Two days on site with teams, one deep work day, one strategy day, and one day just to think. No back-to-back calls, no pointless reporting. Ops is at its best when there’s space for reflection, not just reaction.
Leading two businesses through cultural transformation while improving profitability. Seeing engagement, retention, and EBITDA all rise together proved that “people first” isn’t just a value statement it’s a commercial strategy. One of those businesses we achieved 5th, 7th, and 10th place in The Sunday Times Best Companies to Work For, which remains one of the proudest moments of my career.
Spotting the pattern behind the noise. I’m good at cutting through complexity to see what’s really driving performance. It comes from years of listening, asking questions, and learning through experience not from always getting it right the first time.
A solid weekly rhythm. Whether it’s WBRs, site dashboards, or comms cadence rhythm creates control without chaos. It’s the difference between running a business and chasing one.
I simplify fast what matters most, what can wait, and who needs clarity. I build structure into chaos and communicate it early. And honestly, training helps lifting heavy things keeps everything else in perspective.
Great Ops leadership means consistency with humanity. It’s knowing the numbers inside out but still remembering every person behind them. It’s the balance of discipline, empathy, and momentum creating environments where high performance feels natural, not forced.
Ops isn’t about being the fixer it’s about being the system.
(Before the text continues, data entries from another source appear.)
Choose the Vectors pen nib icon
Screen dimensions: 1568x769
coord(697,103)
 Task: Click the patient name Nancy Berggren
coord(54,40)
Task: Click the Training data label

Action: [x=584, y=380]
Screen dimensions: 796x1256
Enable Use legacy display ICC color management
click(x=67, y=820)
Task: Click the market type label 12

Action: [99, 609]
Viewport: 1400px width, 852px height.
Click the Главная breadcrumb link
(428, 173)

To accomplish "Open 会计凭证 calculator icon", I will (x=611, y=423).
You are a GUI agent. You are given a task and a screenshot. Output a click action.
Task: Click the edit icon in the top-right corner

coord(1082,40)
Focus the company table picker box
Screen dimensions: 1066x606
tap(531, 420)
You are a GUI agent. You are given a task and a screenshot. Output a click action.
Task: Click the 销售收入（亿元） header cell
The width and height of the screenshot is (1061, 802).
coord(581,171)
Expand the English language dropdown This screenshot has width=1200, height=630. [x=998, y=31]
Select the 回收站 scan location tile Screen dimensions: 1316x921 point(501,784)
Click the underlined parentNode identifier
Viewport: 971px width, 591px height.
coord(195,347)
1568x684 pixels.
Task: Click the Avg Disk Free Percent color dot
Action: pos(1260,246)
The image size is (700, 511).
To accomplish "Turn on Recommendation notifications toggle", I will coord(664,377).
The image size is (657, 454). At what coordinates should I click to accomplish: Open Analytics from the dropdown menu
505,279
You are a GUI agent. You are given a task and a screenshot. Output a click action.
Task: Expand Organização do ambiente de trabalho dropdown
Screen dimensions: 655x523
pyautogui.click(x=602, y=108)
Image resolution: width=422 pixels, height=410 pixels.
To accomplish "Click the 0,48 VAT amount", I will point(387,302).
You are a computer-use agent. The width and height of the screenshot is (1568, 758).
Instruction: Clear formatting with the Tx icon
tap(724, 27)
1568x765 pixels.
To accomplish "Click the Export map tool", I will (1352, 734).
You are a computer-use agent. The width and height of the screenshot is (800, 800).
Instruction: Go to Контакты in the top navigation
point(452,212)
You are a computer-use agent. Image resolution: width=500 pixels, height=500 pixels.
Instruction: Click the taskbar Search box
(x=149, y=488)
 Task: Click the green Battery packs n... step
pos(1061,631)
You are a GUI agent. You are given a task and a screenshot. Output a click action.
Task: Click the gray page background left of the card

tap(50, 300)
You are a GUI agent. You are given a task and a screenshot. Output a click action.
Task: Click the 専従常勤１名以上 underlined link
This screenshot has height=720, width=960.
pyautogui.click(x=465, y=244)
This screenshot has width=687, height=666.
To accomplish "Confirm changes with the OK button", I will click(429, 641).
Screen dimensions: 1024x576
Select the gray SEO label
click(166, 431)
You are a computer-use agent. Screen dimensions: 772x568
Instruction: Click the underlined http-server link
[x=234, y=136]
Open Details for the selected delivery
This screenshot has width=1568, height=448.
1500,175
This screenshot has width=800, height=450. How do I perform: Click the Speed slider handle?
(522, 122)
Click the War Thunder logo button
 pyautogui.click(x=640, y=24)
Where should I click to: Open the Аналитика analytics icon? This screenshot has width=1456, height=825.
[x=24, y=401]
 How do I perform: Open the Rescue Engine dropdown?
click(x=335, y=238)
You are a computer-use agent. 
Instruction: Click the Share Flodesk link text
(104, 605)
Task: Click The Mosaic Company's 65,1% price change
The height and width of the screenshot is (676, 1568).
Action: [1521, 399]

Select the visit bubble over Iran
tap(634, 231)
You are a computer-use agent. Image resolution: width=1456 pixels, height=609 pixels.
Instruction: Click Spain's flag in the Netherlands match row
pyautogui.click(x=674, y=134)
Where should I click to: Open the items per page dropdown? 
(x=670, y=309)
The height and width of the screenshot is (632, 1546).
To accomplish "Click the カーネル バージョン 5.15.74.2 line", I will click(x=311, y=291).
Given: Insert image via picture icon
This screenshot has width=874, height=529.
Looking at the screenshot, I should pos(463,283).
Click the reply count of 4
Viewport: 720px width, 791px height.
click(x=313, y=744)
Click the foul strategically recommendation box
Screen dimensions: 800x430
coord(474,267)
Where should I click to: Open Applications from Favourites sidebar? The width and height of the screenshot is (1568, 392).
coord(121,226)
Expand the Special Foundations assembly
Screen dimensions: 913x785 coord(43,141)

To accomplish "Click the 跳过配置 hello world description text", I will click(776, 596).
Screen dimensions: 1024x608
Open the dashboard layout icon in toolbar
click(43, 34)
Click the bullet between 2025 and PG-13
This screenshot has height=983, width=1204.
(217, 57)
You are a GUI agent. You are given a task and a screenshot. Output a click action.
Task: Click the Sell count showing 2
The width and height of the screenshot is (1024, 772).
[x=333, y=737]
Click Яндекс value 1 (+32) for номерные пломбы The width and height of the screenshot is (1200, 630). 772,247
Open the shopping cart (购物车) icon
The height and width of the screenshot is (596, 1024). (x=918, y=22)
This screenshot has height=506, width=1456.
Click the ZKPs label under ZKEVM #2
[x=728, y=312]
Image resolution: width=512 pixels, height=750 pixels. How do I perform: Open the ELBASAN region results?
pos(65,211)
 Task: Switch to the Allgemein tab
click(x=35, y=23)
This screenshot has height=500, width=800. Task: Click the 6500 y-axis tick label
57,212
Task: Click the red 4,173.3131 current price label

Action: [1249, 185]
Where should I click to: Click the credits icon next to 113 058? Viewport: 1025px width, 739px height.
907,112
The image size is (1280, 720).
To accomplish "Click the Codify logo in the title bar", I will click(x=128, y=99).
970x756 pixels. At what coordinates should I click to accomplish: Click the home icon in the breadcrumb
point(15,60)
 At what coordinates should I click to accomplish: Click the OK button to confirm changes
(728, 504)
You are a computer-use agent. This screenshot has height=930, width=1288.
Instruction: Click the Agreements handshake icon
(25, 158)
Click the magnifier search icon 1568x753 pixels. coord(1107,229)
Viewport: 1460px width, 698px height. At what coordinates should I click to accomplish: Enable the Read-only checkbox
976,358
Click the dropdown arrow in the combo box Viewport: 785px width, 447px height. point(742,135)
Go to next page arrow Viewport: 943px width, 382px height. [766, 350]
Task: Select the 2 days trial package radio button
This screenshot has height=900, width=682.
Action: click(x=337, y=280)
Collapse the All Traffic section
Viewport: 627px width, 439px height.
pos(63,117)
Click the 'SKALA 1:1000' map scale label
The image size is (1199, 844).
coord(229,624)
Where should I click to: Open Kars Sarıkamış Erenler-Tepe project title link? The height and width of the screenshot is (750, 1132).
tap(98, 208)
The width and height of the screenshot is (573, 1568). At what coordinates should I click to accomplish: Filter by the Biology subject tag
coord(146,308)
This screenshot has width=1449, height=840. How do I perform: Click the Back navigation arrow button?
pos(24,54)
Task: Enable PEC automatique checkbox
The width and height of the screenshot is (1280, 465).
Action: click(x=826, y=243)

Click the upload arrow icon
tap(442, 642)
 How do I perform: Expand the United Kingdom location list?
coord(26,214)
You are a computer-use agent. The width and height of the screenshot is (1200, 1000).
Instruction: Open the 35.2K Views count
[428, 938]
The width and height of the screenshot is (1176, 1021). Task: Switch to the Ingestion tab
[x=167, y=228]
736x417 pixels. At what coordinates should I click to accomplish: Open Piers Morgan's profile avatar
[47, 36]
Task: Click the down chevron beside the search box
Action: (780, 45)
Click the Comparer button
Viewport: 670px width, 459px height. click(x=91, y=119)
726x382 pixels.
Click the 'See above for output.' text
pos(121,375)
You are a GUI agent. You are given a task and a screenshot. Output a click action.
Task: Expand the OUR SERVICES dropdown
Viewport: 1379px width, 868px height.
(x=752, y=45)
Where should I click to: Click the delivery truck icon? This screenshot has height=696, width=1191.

Too many leaders build their identity around solving problems rather than preventing them. The real impact comes from structure, rhythm, and clear standards, not heroic rescues.
The future of Ops is shifting from firefighting to foresight. Technology, data, and AI are giving operators better visibility and control, freeing teams to focus on people, performance, and experience. The best Ops leaders now blend commercial sharpness with human empathy and that evolution excites me most.
Get curious and stay close to the front line. Learn what drives performance before you try to lead it. Ops rewards people who combine practicality with people skills so build trust, ask questions, and remember that clarity and calm go further than control.